La tacrine (Cognex®) a été le premier à
recevoir une AMM, la rivastigmine
(Exelon®) et le donépézil (Aricept®) ont une
meilleure tolérance hépatique, on doit
reconnaître que l’efficacité de ces inhibiteurs de l’AChE reste modérée.
Traitements “antidégénératifs”
Deux facteurs de croissance, dont les rôles
physiologiques sont bien établis lors de
l’organogenèse : le LIF (Leukemia
Inhibitory Factor) et le CNTF (Ciliary
Neurotrophic Factor) = facteurs de croissance peptidiques qui appartiennent au
groupe des cytokines.
Deux de leurs actions reconnues pendant la
vie fœtale sont d’orienter la différenciation
neuronale vers le phénotype cholinergique
et d’entraîner un accroissement de résistance à l’apoptose.

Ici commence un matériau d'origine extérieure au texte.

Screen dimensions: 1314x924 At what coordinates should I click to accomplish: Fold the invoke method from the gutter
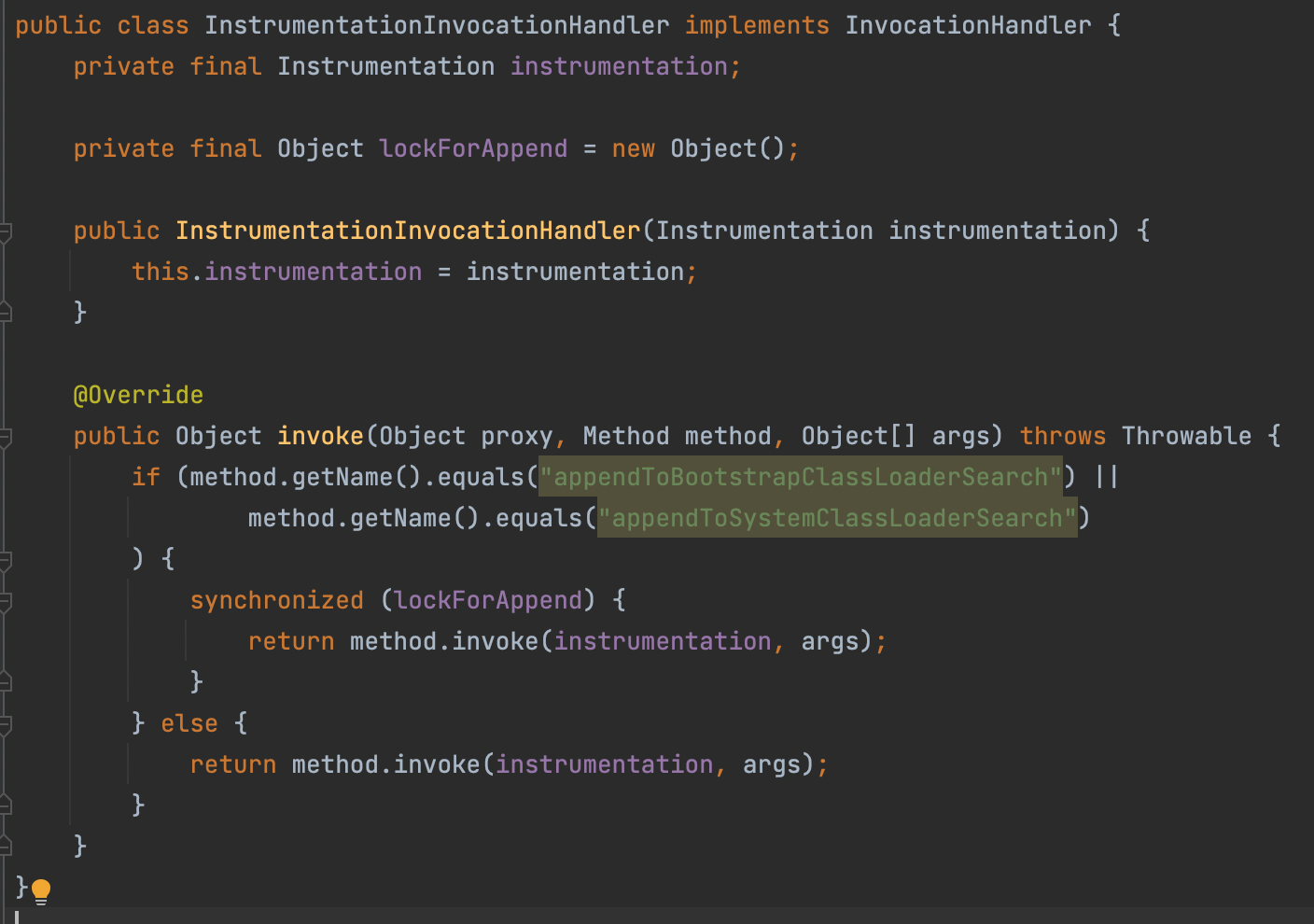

Des tentatives de thérapie génique sont à
l’étude, soit par intégration au sein des
neurones des séquences codantes pour ces
facteurs de croissance, soit par sécrétion de
ces polypeptides à partir de lignées cellulaires animales modifiées qui sont implantées dans le SNC sous forme encapsulée
(3). Des essais thérapeutiques commencent
à se développer avec ces cellules encapsulées.
Références
1. Lamour Y, Dutar P, Bassant MH.
Physiologie et pharmacologie des systèmes
cholinergiques centraux. Circ Métab Cerveau
1989 ; 6 : 21-46.
2. Neurosciences. Purves, Augustine,
Fitzpatrick, Katz, LaMantia, McNamara.
(Édition française). De Boeck Université,
1999 : 109-43.
3. Lysaght MJ, Aebischer P. Encapsulated
cells as therapy. Sci Am 1999 ; 280 : 76-82.